How replies turn into followers
The path usually looks like this:
Someone sees your reply under a relevant post.
Your reply feels specific enough to stand out.
They click your profile.
Your profile makes it clear what you build and who it is for.
They follow because they want more of that same signal.
This is why replies alone are not enough. Your profile has to convert attention.
At minimum, make sure your profile has:
A clear founder bio
A pinned post or recent posts that match the quality of your replies
A product description that makes sense in one glance
If your replies are strong but your profile is vague, you will get attention without follows.
How many replies does it take?
There is no universal number, and anyone who gives you one is guessing. But the general pattern is predictable: a small number of strong replies drives most of the result.
You might write 50 replies in two weeks and only have 8 matter. That is normal. The goal is not reply volume by itself. The goal is to increase your number of useful at-bats.
Think in reps:
5 to 10 quality replies per day
5 days per week
4 to 8 weeks of consistency
That is enough for most founders to learn what lands and start compounding visibility, even before their own posts take off.
Mistakes that slow growth
Replying too late
A great reply on a stale post often does nothing. Fresh threads matter.
Trying to sound profound
If your reply sounds like it belongs on a poster, it probably will not earn a follow.
Only replying to huge accounts
Big accounts are crowded. Mix them with smaller, relevant builders.
Never posting at all
Replies bring people in, but your own posts help close the loop. You do not need to post every hour, but you do need a profile worth landing on.
Turning every reply into a pitch
Mention your product rarely and only when it genuinely fits the thread. Most outbound replies should feel peer-to-peer, not promotional.
Where a tool can help, and where it cannot
The hard part is usually not writing one reply. It is keeping a consistent loop: tracking target accounts, spotting good posts fast, and drafting replies that still sound like you.

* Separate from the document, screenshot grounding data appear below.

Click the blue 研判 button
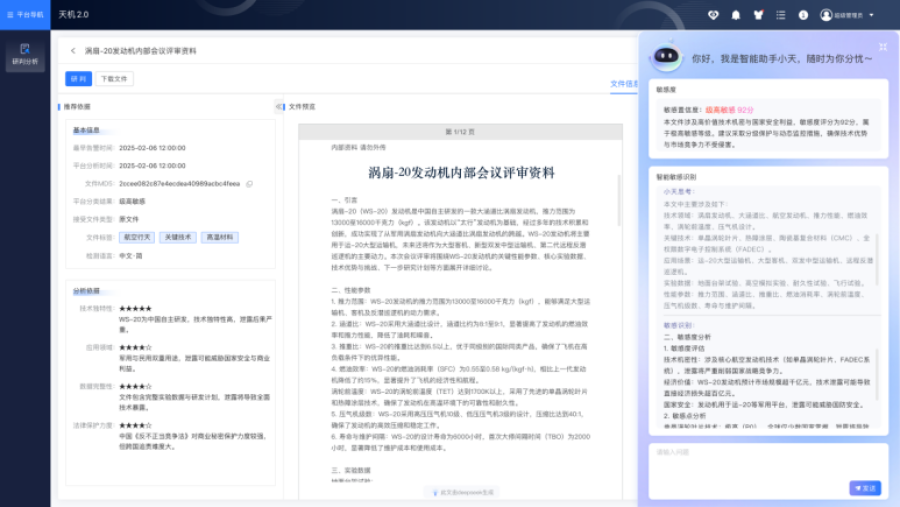Image resolution: width=900 pixels, height=507 pixels. [x=78, y=79]
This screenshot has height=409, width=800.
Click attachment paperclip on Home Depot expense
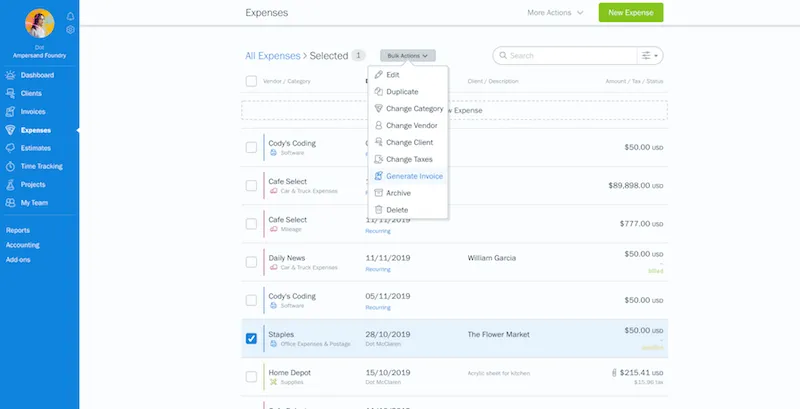[x=612, y=372]
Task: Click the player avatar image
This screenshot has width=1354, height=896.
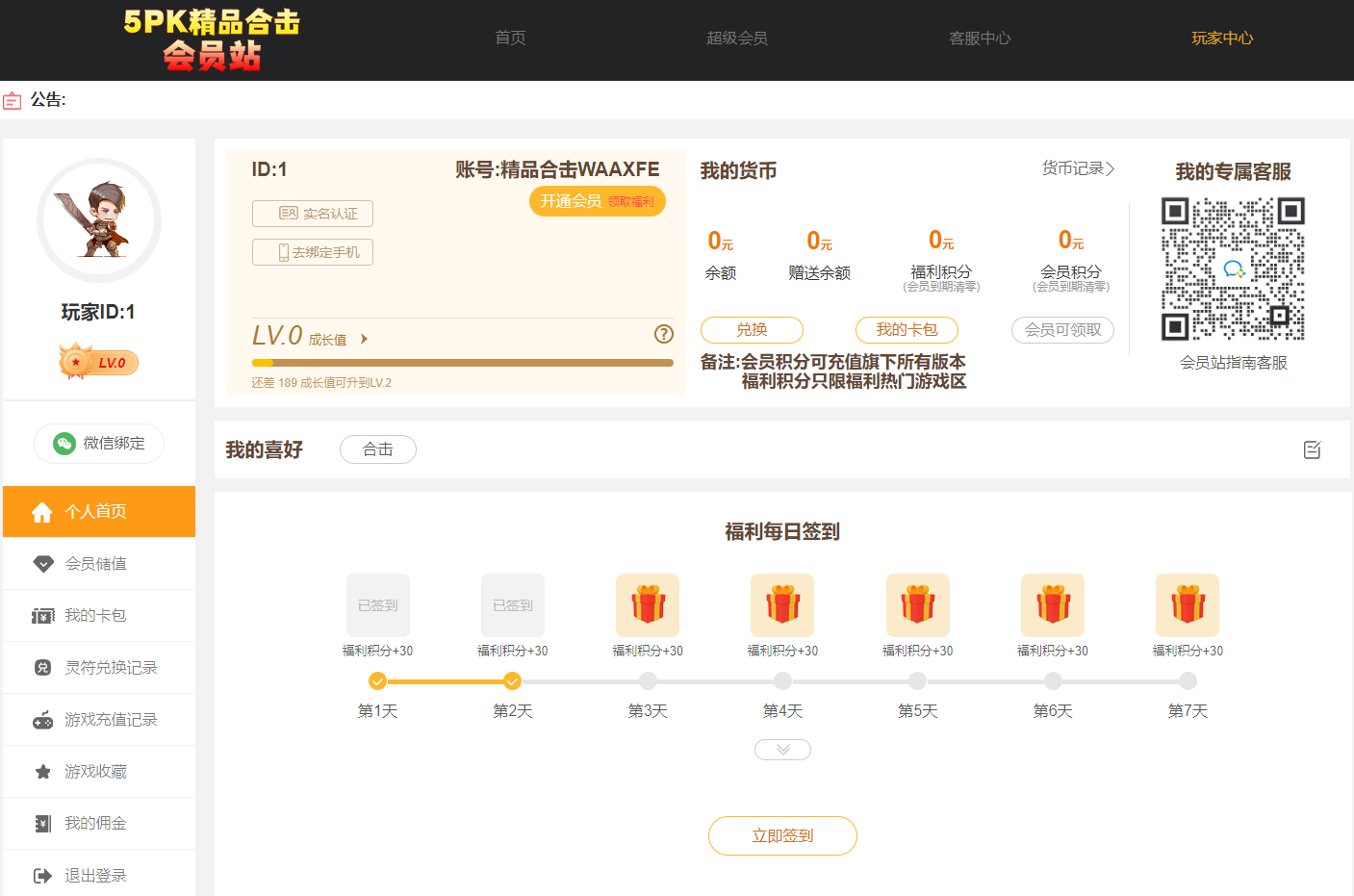Action: click(99, 220)
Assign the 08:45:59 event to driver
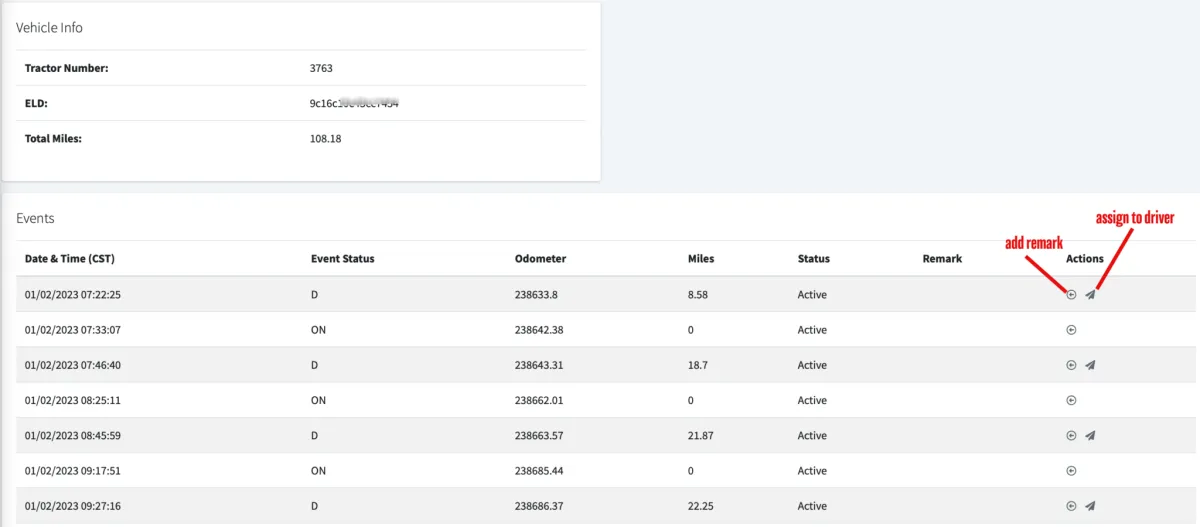 (x=1090, y=435)
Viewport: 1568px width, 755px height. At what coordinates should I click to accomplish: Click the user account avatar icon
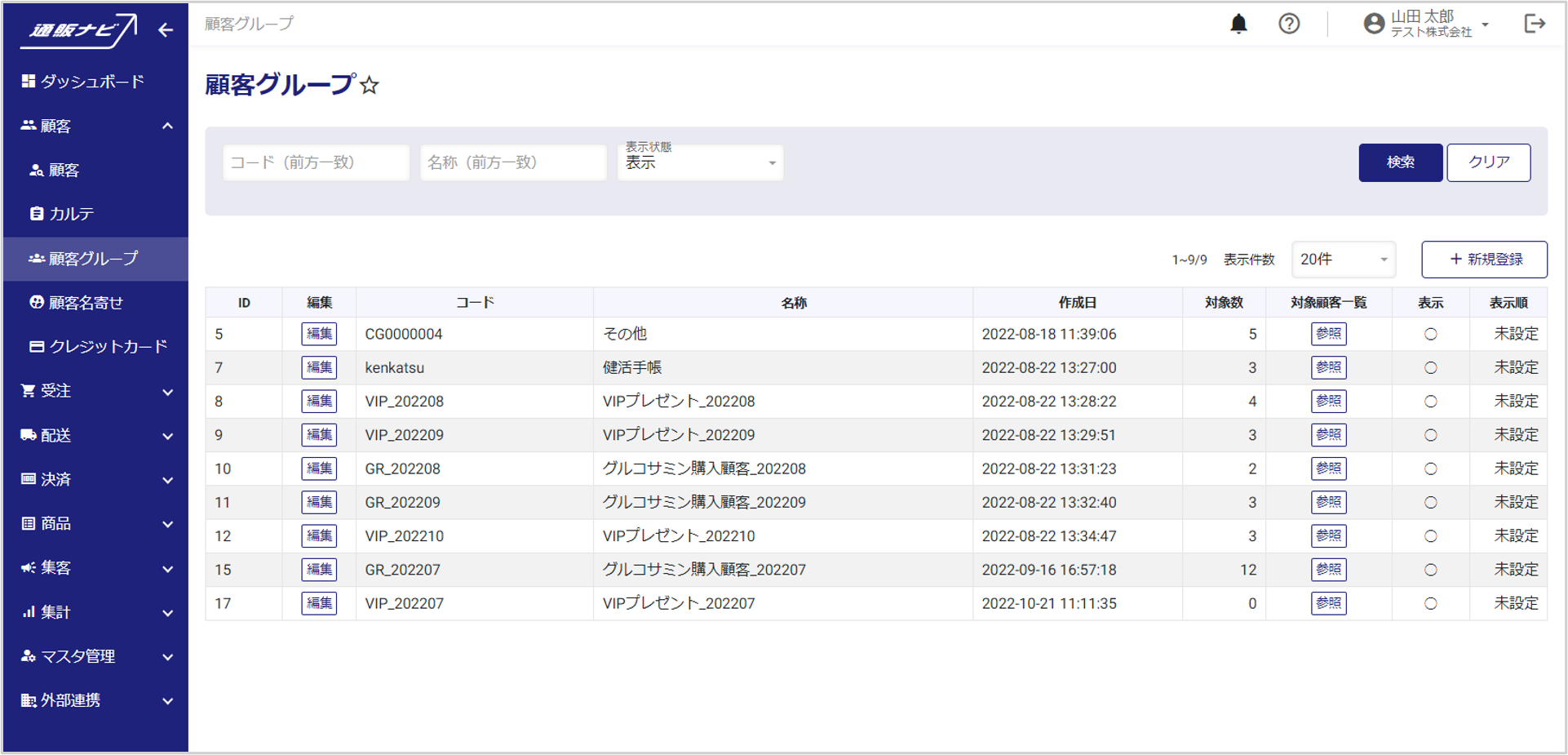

That is the kind of workflow a tool like Postvoy can help organize. But the underlying advantage still comes from judgment: picking the right conversations, saying something real, and knowing when to stay quiet.

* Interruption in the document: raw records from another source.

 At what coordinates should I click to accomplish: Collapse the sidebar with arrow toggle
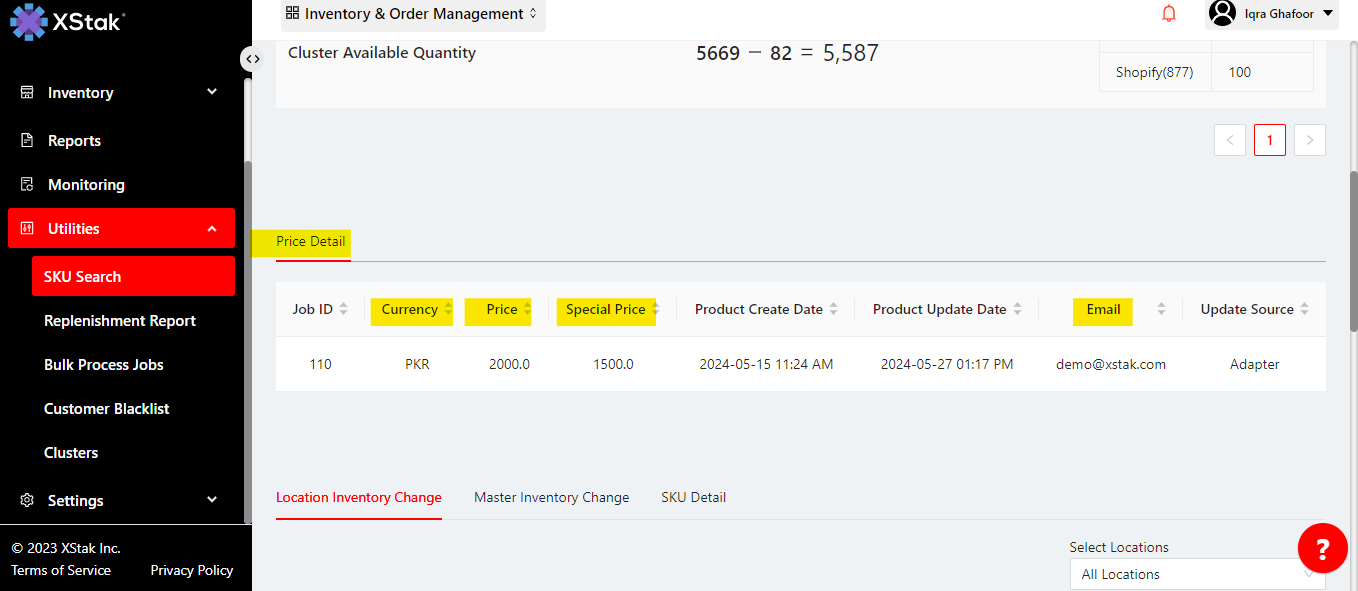[x=253, y=59]
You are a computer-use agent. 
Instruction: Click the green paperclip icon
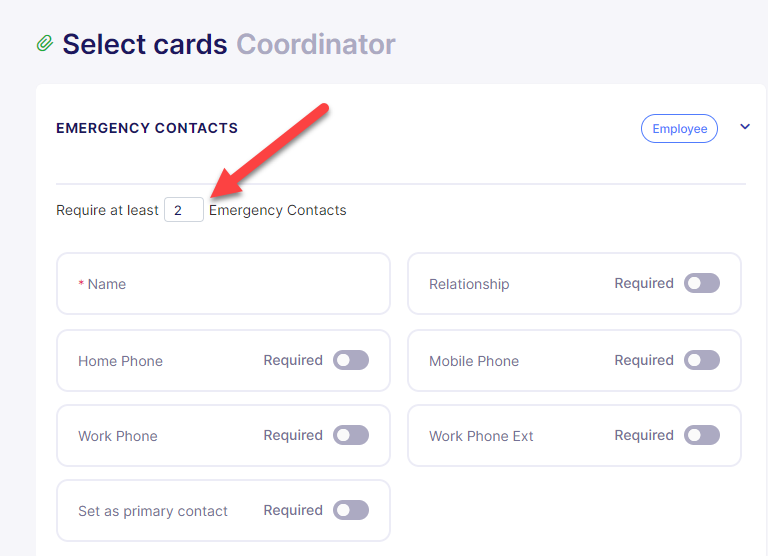point(45,43)
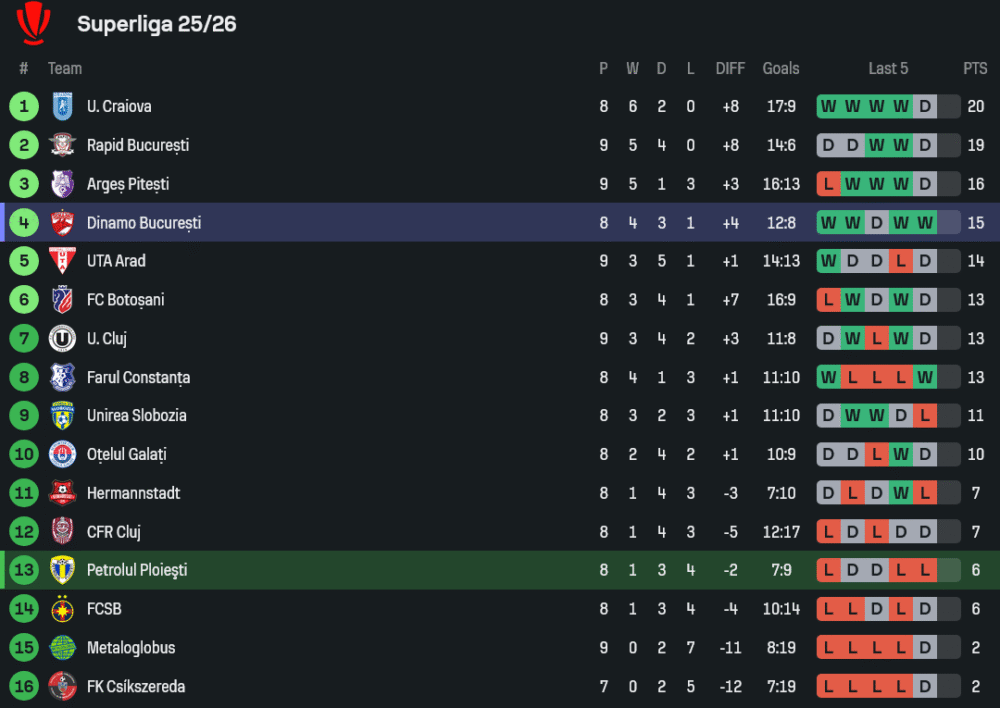
Task: Click the Superliga league logo
Action: pos(34,23)
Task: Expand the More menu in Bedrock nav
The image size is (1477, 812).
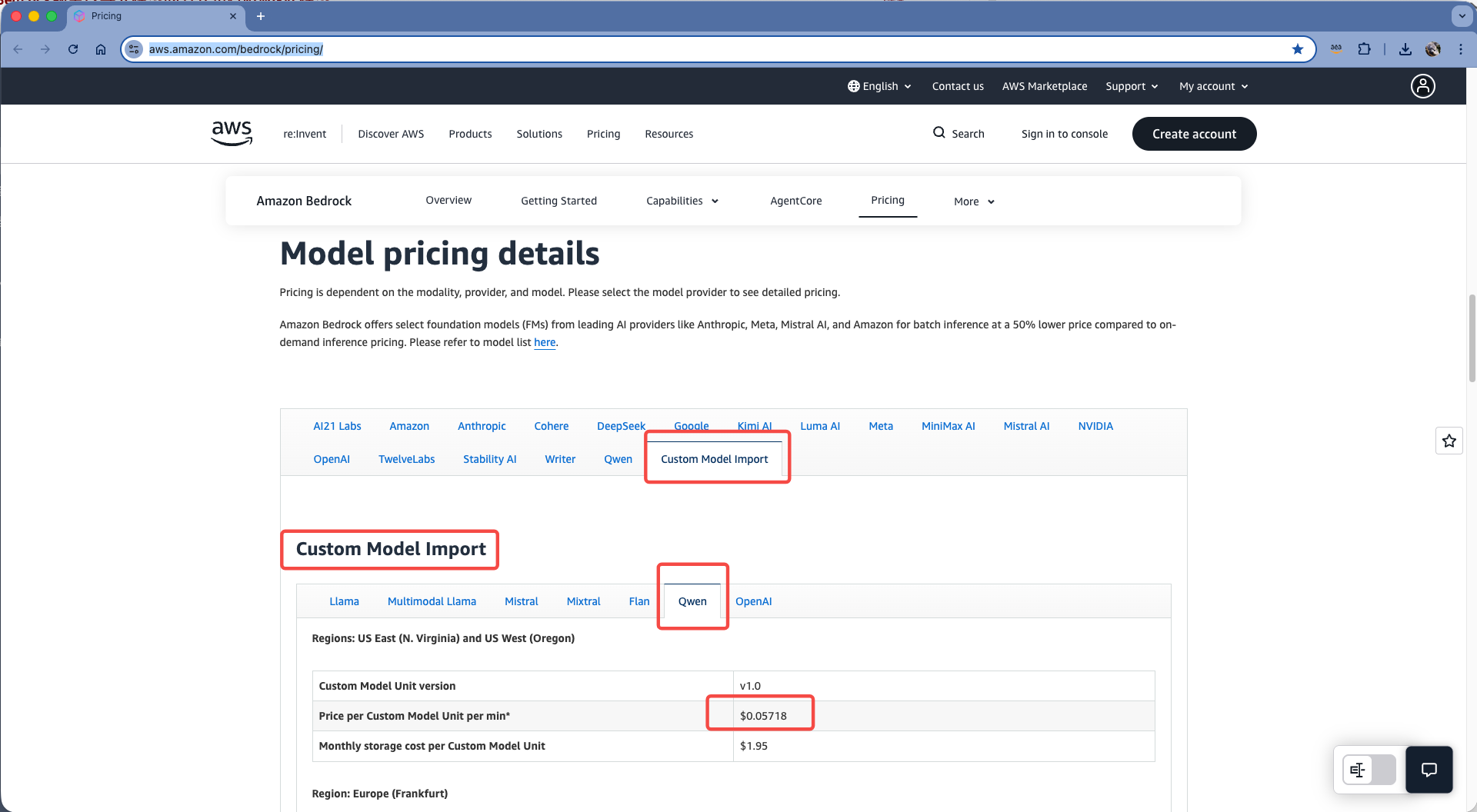Action: tap(974, 201)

A practical plan for your first 1,000 followers
If you want the short version, do this for the next 30 days:
Pick 20 relevant founder and operator accounts.
Check them twice a day.
Write 5 to 10 thoughtful replies each weekday.
Favor fresh posts and mid-sized accounts.
Use concrete observations, not generic agreement.
Keep your profile clear and your recent posts decent.
Review which replies actually earned follows.
This is less glamorous than trying to write viral posts. It is also more reliable.
Founders with small accounts do not need more content ideas first. They need more good surfaces to be seen. Replies are one of the best surfaces available.
LET POSTVOY RUN THIS FOR YOU
Finding the right conversations and drafting replies that sound like you is an hour you don’t have. Postvoy surfaces the threads, drafts the replies in your voice, and waits for your approval.
Try it free for 3 daysFrequently asked questions
- Should I focus only on replies until I hit 1,000 followers?
- No. Replies should do most of the discovery work early on, but your profile still needs a few solid posts so new visitors have a reason to follow.
- How many replies should I aim for each day?
- A good starting target is 5 to 10 quality replies per weekday. Fewer strong replies are usually better than a high volume of generic ones.
- What kind of replies get the most followers?
- Replies that add a concrete detail, share a real founder observation, ask a smart follow-up, or offer respectful pushback tend to perform best. Generic agreement rarely converts.
- Is it okay to mention my product in a reply?
- Yes, but only when the thread is directly about the problem your product solves and the mention feels natural. Most replies should stay helpful and non-promotional.
- How long does it usually take to see follower growth from replies?
- Usually a few weeks of consistent effort before clear patterns show up. The biggest gains often come after you learn which accounts, topics, and reply styles drive profile clicks and follows.